__PROBLEM REQUIREMENTS__. Below are some records. Return exactly the lines from the one containing "The height and width of the screenshot is (543, 1160)." through the one containing "The image size is (462, 1000).", both included, and only those.
──────
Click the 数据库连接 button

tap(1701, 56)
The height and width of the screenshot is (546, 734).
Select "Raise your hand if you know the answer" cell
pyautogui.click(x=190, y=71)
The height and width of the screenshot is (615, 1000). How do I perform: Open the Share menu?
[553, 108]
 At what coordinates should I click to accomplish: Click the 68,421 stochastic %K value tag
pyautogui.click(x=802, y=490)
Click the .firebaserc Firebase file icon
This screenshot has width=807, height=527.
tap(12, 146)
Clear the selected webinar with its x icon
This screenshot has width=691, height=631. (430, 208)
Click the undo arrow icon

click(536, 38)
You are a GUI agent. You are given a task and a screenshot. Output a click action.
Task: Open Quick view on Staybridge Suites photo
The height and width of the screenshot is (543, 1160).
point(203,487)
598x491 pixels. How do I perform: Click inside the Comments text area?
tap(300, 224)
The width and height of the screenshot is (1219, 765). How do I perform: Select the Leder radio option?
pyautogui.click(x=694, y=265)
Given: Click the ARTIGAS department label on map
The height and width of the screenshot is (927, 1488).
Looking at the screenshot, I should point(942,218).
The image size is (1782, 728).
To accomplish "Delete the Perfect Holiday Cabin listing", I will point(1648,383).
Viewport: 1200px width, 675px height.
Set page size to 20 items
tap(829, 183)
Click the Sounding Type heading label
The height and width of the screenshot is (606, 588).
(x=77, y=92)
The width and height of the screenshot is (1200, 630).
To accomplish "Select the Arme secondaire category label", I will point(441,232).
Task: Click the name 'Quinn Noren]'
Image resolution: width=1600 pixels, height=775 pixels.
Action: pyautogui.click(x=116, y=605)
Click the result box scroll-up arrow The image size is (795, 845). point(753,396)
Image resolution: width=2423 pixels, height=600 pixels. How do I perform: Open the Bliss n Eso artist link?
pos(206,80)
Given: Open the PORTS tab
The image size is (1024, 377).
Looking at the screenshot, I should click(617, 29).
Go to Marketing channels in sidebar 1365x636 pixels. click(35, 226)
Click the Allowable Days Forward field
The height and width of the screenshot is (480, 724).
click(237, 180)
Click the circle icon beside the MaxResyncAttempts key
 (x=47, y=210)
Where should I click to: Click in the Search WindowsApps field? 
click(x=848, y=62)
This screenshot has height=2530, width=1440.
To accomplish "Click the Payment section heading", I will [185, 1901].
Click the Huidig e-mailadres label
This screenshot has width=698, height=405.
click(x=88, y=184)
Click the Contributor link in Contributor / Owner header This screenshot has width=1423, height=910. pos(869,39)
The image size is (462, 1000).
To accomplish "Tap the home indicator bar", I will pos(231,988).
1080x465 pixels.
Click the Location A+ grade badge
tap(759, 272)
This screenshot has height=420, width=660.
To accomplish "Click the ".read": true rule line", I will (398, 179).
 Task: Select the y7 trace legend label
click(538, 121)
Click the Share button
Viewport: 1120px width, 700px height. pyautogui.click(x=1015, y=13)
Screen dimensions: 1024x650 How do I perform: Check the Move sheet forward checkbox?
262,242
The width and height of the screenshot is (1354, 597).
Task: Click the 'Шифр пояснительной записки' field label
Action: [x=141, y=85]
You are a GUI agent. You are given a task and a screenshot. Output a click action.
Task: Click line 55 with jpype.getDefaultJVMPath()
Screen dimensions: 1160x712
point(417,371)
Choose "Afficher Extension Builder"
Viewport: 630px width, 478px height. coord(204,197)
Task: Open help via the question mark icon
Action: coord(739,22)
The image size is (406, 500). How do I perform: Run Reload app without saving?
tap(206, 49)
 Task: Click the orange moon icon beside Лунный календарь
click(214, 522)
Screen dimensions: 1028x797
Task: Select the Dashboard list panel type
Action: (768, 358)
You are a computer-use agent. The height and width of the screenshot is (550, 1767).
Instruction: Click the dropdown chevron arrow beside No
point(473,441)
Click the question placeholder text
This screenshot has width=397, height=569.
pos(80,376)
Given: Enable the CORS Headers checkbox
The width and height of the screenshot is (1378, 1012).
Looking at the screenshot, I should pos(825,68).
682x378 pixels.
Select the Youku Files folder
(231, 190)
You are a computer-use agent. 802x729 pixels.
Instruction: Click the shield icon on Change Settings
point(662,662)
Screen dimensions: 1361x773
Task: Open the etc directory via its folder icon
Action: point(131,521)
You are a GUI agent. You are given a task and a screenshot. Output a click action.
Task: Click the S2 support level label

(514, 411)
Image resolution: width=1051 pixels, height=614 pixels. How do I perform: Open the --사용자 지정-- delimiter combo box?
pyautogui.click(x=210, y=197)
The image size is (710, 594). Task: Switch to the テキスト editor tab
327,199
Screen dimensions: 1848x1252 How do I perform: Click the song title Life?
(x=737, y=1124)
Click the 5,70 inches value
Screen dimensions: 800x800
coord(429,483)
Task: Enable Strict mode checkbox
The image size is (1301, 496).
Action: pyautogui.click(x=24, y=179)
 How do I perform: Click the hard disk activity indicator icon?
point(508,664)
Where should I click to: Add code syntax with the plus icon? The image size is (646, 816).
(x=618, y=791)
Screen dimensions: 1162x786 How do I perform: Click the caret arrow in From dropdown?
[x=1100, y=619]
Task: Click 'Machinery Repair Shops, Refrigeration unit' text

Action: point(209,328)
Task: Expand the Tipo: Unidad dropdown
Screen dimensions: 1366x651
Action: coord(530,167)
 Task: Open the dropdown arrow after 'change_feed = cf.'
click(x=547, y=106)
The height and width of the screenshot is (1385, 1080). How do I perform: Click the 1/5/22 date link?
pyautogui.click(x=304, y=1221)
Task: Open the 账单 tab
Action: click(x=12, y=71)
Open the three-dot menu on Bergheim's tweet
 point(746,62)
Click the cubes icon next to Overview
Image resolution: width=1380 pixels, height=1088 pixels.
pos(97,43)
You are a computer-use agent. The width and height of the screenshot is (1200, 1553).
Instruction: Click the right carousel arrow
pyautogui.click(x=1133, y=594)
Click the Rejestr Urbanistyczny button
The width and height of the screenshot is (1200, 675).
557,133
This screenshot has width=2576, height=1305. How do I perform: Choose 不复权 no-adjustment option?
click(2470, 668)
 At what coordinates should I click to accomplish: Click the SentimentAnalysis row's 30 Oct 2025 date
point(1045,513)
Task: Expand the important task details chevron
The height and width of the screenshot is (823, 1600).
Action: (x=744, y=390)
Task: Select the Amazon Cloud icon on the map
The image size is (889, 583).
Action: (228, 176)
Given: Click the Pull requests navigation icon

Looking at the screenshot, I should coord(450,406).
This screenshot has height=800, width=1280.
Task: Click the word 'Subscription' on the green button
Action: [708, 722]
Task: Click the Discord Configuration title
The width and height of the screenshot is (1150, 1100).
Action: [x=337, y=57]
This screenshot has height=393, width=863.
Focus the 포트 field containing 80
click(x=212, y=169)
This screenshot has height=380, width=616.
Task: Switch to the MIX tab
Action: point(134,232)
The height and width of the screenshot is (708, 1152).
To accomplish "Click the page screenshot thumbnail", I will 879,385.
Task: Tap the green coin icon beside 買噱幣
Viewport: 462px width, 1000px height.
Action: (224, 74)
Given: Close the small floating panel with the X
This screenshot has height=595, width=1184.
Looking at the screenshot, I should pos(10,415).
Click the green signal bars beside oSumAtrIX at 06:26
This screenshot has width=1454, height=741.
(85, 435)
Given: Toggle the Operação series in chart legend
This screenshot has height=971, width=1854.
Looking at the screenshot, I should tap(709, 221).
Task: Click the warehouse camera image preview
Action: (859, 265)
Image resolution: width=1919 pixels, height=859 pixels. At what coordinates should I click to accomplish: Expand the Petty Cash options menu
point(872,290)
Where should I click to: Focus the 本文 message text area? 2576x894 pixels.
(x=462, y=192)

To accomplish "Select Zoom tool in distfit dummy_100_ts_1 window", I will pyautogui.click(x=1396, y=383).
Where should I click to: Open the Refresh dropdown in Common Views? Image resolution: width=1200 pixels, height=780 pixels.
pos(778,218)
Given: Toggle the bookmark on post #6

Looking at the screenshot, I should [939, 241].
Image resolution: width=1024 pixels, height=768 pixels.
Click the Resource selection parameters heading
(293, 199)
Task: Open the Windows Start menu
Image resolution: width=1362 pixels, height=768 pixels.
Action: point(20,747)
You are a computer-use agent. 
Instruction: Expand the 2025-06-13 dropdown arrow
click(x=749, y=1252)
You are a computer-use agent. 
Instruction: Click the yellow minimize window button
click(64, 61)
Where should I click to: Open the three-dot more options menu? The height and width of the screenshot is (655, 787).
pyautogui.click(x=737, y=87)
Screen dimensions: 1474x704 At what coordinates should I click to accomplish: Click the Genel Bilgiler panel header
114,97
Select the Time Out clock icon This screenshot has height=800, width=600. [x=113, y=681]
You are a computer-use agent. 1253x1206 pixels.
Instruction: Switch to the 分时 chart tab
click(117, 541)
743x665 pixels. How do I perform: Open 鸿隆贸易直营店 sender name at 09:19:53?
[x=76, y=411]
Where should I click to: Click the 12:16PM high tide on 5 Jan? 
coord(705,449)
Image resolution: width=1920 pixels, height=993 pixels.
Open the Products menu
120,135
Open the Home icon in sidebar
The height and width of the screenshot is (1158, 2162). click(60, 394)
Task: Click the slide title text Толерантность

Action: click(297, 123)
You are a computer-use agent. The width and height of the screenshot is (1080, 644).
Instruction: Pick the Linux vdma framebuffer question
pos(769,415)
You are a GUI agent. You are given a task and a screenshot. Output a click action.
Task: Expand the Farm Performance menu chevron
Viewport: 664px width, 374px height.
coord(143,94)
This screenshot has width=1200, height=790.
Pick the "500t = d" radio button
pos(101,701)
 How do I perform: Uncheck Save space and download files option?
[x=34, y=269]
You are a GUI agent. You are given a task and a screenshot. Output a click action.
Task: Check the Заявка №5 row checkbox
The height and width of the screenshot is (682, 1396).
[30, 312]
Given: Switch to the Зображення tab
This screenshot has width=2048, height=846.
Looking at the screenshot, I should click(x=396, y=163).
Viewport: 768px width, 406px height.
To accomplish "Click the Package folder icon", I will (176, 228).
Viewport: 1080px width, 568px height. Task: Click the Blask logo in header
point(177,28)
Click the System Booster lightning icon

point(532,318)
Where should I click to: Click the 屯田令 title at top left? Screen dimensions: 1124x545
──────
__SOLVED EXERCISE__.
The height and width of the screenshot is (543, 1160).
point(203,487)
598x491 pixels. How do I perform: Click inside the Comments text area?
tap(300, 224)
The width and height of the screenshot is (1219, 765). How do I perform: Select the Leder radio option?
pyautogui.click(x=694, y=265)
Given: Click the ARTIGAS department label on map
The height and width of the screenshot is (927, 1488).
Looking at the screenshot, I should point(942,218).
The image size is (1782, 728).
To accomplish "Delete the Perfect Holiday Cabin listing", I will point(1648,383).
Viewport: 1200px width, 675px height.
Set page size to 20 items
tap(829, 183)
Click the Sounding Type heading label
The height and width of the screenshot is (606, 588).
(x=77, y=92)
The width and height of the screenshot is (1200, 630).
To accomplish "Select the Arme secondaire category label", I will point(441,232).
Task: Click the name 'Quinn Noren]'
Image resolution: width=1600 pixels, height=775 pixels.
Action: pyautogui.click(x=116, y=605)
Click the result box scroll-up arrow The image size is (795, 845). point(753,396)
Image resolution: width=2423 pixels, height=600 pixels. How do I perform: Open the Bliss n Eso artist link?
pos(206,80)
Given: Open the PORTS tab
The image size is (1024, 377).
Looking at the screenshot, I should click(617, 29).
Go to Marketing channels in sidebar 1365x636 pixels. click(35, 226)
Click the Allowable Days Forward field
The height and width of the screenshot is (480, 724).
click(237, 180)
Click the circle icon beside the MaxResyncAttempts key
 (x=47, y=210)
Where should I click to: Click in the Search WindowsApps field? 
click(x=848, y=62)
This screenshot has height=2530, width=1440.
To accomplish "Click the Payment section heading", I will [185, 1901].
Click the Huidig e-mailadres label
This screenshot has width=698, height=405.
click(x=88, y=184)
Click the Contributor link in Contributor / Owner header This screenshot has width=1423, height=910. pos(869,39)
The image size is (462, 1000).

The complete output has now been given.